Tre punti salienti indicati dal papa nel riconoscimento
della novità storica in cui si pone la questione femminile,
in una rinnovata cultura dell’identità e della differenza
di Luisa Muraro
La giornalista Ester Palma ha dato ampia notizia di un discorso fatto dal papa il 5 ottobre all’assemblea generale della Pontificia accademia per la vita. Ha fatto bene, si tratta infatti di un discorso notevolissimo che porta Bergoglio ai primi posti nella storica graduatoria degli amici delle donne. Nessuna se l’aspettava. Dirò tre punti salienti del discorso, punti non annegati in un mare di parole già dette. Al contrario, sono l’ossatura del discorso. Dirò infine il problema che secondo me resta aperto.
L’autore del discorso non usa la parola “coscienza evolutiva” ma ha chiara l’idea che siamo in un passaggio importante, un vero e proprio salto, nella consapevolezza umana di quello che è la vita. Elenca le circostanze di questo passaggio, specialmente quelle che lo rendono altamente rischioso. Non parla contro “la potenza delle biotecnologie”, ma segnala l’esistenza di un materialismo tecnocratico che ci può portare fuori strada.
Secondo punto. Ci sono due bersagli polemici più nettamente indicati. Uno è il narcisismo, che il papa chiama egolatria (culto dell’ego), con l’aggiunta mia che questa è una piega e piaga molto più maschile che femminile. L’altro bersaglio è la convinzione che neutralizzando la differenza sessuale si possa correggere le ingiustizie storiche contro le donne. Il papa indica l’alternativa in termini a me (e a una parte delle femministe) chiarissimi, ma buoni per tutte e tutti: “Un nuovo inizio dev’essere scritto nell’ethos dei popoli, e questo può farlo una rinnovata cultura dell’identità e della differenza”.
L’autore sa, terzo punto, che il nuovo inizio si deve alla rivoluzione femminista. Parla di rivoluzione e non usa la seconda parola, che però sottende la parte centrale del discorso, quella che ha attirato l’attenzione della giornalista. Comincia con l’alleanza dell’uomo e della donna, per dire che “va ben oltre il matrimonio e la famiglia”. Da sottolineare. Si tratta, dice il testo, di una vera e propria rivoluzione culturale che sta all’orizzonte della storia di questo tempo. Meglio di così non si poteva dire. Questa alleanza è chiamata “a prendere nelle sue mani la regia dell’intera società”: donne e uomini portano la responsabilità del mondo in politica, nella cultura, nel lavoro e nell’economia. La radicalità di questa visione detta le parole di critica al femminismo della parità (“non si tratta di pari opportunità o di riconoscimento reciproco”), e quelle che invitano la Chiesa cattolica a riconoscere onestamente i suoi ritardi e le sue mancanze.

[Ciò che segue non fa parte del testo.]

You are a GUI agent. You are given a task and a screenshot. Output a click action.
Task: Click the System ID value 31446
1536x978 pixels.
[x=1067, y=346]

Una domanda s’impone: eliminato il confinamento domestico delle donne e la loro subordinazione agli uomini, aperta la strada al senso libero della differenza sessuale, scartata la deprimente utopia del neutro, quali sono le nuove poste in gioco nei rapporti tra i sessi?

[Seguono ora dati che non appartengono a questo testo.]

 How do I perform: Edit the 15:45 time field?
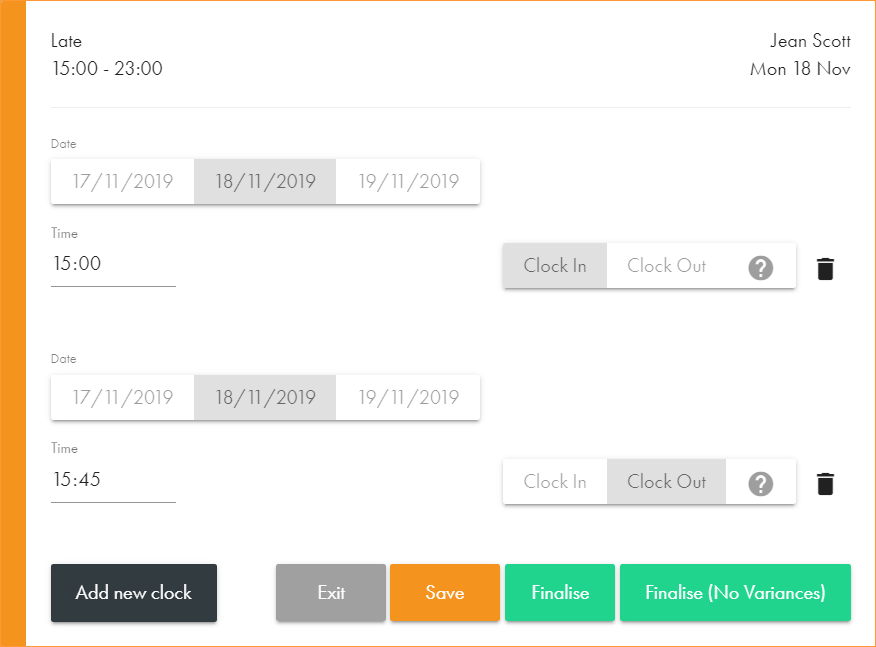tap(113, 481)
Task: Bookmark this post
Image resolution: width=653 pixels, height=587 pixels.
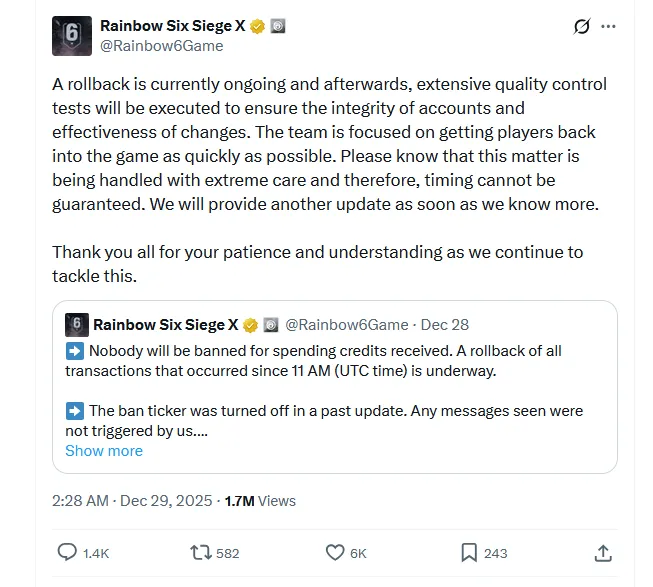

È la questione che apro: la sessuazione della vita, per cui questa si riproduce con l’incontro di due viventi tra loro differenti, quando arriva fino a noi esseri umani, crea squilibrio, un fecondo e ineliminabile squilibrio. E questo per una ragione leggibile nella storia umana. E cioè che l’uomo sa, vuole e mira a fare uno (Fare Uno è il titolo di un bel saggio sulla mistica al maschile) mentre le donne sanno farsi due nel corpo come nell’anima. Bisogna cominciare a dire qualcosa di concreto su questo punto; la differenza si salva accettando lo squilibrio della dissimmetria.